::: DATA TO PROCESS :::

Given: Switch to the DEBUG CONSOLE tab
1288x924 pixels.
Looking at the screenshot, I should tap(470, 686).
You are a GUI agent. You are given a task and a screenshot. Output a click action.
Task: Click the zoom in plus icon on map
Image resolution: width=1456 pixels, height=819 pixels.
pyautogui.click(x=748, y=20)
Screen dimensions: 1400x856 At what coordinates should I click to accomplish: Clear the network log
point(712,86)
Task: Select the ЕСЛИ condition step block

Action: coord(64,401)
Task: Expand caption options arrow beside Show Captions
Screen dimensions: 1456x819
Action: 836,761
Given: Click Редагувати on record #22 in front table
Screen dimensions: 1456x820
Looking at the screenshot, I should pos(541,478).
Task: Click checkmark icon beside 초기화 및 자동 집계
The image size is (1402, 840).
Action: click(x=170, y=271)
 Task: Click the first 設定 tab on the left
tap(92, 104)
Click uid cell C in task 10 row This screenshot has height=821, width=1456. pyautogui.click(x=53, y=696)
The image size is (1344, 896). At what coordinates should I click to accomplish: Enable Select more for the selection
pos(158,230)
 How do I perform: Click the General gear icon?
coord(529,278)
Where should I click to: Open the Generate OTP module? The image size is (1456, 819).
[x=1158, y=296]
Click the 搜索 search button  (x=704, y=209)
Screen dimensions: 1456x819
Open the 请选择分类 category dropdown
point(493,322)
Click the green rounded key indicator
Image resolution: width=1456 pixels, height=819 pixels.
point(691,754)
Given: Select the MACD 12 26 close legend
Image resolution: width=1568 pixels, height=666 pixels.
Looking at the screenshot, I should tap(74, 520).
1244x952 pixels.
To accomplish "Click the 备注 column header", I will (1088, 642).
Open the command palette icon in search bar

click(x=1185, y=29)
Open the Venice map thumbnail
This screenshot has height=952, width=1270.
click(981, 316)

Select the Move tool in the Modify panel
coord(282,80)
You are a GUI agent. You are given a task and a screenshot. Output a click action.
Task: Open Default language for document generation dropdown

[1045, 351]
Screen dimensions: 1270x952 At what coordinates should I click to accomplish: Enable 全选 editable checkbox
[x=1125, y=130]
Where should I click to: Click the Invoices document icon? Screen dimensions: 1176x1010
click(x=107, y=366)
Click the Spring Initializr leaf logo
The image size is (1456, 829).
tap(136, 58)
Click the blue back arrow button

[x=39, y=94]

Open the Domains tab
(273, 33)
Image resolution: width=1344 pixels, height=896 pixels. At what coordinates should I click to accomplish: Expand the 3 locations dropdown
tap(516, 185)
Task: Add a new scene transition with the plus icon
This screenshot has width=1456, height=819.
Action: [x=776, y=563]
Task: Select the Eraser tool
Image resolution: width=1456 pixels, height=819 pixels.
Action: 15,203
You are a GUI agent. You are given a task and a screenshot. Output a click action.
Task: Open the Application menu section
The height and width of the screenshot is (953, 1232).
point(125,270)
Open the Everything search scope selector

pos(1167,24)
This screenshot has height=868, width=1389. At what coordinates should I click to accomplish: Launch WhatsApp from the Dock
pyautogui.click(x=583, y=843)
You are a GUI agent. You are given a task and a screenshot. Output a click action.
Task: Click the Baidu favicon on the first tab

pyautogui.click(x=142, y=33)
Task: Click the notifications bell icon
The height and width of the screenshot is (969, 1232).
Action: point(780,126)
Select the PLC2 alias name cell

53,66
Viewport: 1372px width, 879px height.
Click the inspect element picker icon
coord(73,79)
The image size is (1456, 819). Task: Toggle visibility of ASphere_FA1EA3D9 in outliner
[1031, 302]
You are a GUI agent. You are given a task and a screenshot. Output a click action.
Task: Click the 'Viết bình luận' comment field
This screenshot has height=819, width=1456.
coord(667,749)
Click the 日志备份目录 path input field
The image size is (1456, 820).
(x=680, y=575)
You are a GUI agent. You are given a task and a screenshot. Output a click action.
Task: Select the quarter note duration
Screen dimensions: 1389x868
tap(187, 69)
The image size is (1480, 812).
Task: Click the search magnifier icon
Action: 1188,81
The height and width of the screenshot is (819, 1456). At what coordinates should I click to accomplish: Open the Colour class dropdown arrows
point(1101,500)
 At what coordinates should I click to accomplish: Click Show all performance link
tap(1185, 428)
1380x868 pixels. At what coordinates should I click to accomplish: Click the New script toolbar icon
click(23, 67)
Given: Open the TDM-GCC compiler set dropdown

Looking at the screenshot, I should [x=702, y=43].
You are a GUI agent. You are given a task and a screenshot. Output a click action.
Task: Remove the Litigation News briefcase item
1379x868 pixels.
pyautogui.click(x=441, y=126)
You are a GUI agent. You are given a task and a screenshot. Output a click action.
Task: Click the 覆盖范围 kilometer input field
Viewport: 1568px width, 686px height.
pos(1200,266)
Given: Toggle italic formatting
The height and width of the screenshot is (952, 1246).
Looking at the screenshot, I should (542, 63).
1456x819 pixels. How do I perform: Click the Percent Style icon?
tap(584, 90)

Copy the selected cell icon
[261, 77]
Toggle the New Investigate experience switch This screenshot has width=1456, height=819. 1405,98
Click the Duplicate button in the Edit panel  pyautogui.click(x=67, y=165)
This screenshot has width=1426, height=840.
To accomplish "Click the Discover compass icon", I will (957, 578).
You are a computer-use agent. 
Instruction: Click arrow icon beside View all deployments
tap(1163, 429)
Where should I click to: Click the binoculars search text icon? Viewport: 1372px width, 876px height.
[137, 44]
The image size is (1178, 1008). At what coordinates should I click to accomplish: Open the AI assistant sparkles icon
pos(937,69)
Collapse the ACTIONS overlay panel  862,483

:::

◆ REQUIRED ACTION: Start to finish, give the listing again exactly.

◆ RESPONSE BOX:
Given: Switch to the DEBUG CONSOLE tab
1288x924 pixels.
Looking at the screenshot, I should tap(470, 686).
You are a GUI agent. You are given a task and a screenshot. Output a click action.
Task: Click the zoom in plus icon on map
Image resolution: width=1456 pixels, height=819 pixels.
pyautogui.click(x=748, y=20)
Screen dimensions: 1400x856 At what coordinates should I click to accomplish: Clear the network log
point(712,86)
Task: Select the ЕСЛИ condition step block

Action: coord(64,401)
Task: Expand caption options arrow beside Show Captions
Screen dimensions: 1456x819
Action: 836,761
Given: Click Редагувати on record #22 in front table
Screen dimensions: 1456x820
Looking at the screenshot, I should pos(541,478).
Task: Click checkmark icon beside 초기화 및 자동 집계
The image size is (1402, 840).
Action: click(x=170, y=271)
 Task: Click the first 設定 tab on the left
tap(92, 104)
Click uid cell C in task 10 row This screenshot has height=821, width=1456. pyautogui.click(x=53, y=696)
The image size is (1344, 896). At what coordinates should I click to accomplish: Enable Select more for the selection
pos(158,230)
 How do I perform: Click the General gear icon?
coord(529,278)
Where should I click to: Open the Generate OTP module? The image size is (1456, 819).
[x=1158, y=296]
Click the 搜索 search button  (x=704, y=209)
Screen dimensions: 1456x819
Open the 请选择分类 category dropdown
point(493,322)
Click the green rounded key indicator
Image resolution: width=1456 pixels, height=819 pixels.
point(691,754)
Given: Select the MACD 12 26 close legend
Image resolution: width=1568 pixels, height=666 pixels.
Looking at the screenshot, I should tap(74, 520).
1244x952 pixels.
To accomplish "Click the 备注 column header", I will (1088, 642).
Open the command palette icon in search bar

click(x=1185, y=29)
Open the Venice map thumbnail
This screenshot has height=952, width=1270.
click(981, 316)

Select the Move tool in the Modify panel
coord(282,80)
You are a GUI agent. You are given a task and a screenshot. Output a click action.
Task: Open Default language for document generation dropdown

[1045, 351]
Screen dimensions: 1270x952 At what coordinates should I click to accomplish: Enable 全选 editable checkbox
[x=1125, y=130]
Where should I click to: Click the Invoices document icon? Screen dimensions: 1176x1010
click(x=107, y=366)
Click the Spring Initializr leaf logo
The image size is (1456, 829).
tap(136, 58)
Click the blue back arrow button

[x=39, y=94]

Open the Domains tab
(273, 33)
Image resolution: width=1344 pixels, height=896 pixels. At what coordinates should I click to accomplish: Expand the 3 locations dropdown
tap(516, 185)
Task: Add a new scene transition with the plus icon
This screenshot has width=1456, height=819.
Action: [x=776, y=563]
Task: Select the Eraser tool
Image resolution: width=1456 pixels, height=819 pixels.
Action: 15,203
You are a GUI agent. You are given a task and a screenshot. Output a click action.
Task: Open the Application menu section
The height and width of the screenshot is (953, 1232).
point(125,270)
Open the Everything search scope selector

pos(1167,24)
This screenshot has height=868, width=1389. At what coordinates should I click to accomplish: Launch WhatsApp from the Dock
pyautogui.click(x=583, y=843)
You are a GUI agent. You are given a task and a screenshot. Output a click action.
Task: Click the Baidu favicon on the first tab

pyautogui.click(x=142, y=33)
Task: Click the notifications bell icon
The height and width of the screenshot is (969, 1232).
Action: point(780,126)
Select the PLC2 alias name cell

53,66
Viewport: 1372px width, 879px height.
Click the inspect element picker icon
coord(73,79)
The image size is (1456, 819). Task: Toggle visibility of ASphere_FA1EA3D9 in outliner
[1031, 302]
You are a GUI agent. You are given a task and a screenshot. Output a click action.
Task: Click the 'Viết bình luận' comment field
This screenshot has height=819, width=1456.
coord(667,749)
Click the 日志备份目录 path input field
The image size is (1456, 820).
(x=680, y=575)
You are a GUI agent. You are given a task and a screenshot. Output a click action.
Task: Select the quarter note duration
Screen dimensions: 1389x868
tap(187, 69)
The image size is (1480, 812).
Task: Click the search magnifier icon
Action: 1188,81
The height and width of the screenshot is (819, 1456). At what coordinates should I click to accomplish: Open the Colour class dropdown arrows
point(1101,500)
 At what coordinates should I click to accomplish: Click Show all performance link
tap(1185, 428)
1380x868 pixels. At what coordinates should I click to accomplish: Click the New script toolbar icon
click(23, 67)
Given: Open the TDM-GCC compiler set dropdown

Looking at the screenshot, I should [x=702, y=43].
You are a GUI agent. You are given a task and a screenshot. Output a click action.
Task: Remove the Litigation News briefcase item
1379x868 pixels.
pyautogui.click(x=441, y=126)
You are a GUI agent. You are given a task and a screenshot. Output a click action.
Task: Click the 覆盖范围 kilometer input field
Viewport: 1568px width, 686px height.
pos(1200,266)
Given: Toggle italic formatting
The height and width of the screenshot is (952, 1246).
Looking at the screenshot, I should (542, 63).
1456x819 pixels. How do I perform: Click the Percent Style icon?
tap(584, 90)

Copy the selected cell icon
[261, 77]
Toggle the New Investigate experience switch This screenshot has width=1456, height=819. 1405,98
Click the Duplicate button in the Edit panel  pyautogui.click(x=67, y=165)
This screenshot has width=1426, height=840.
To accomplish "Click the Discover compass icon", I will (957, 578).
You are a computer-use agent. 
Instruction: Click arrow icon beside View all deployments
tap(1163, 429)
Where should I click to: Click the binoculars search text icon? Viewport: 1372px width, 876px height.
[137, 44]
The image size is (1178, 1008). At what coordinates should I click to accomplish: Open the AI assistant sparkles icon
pos(937,69)
Collapse the ACTIONS overlay panel  862,483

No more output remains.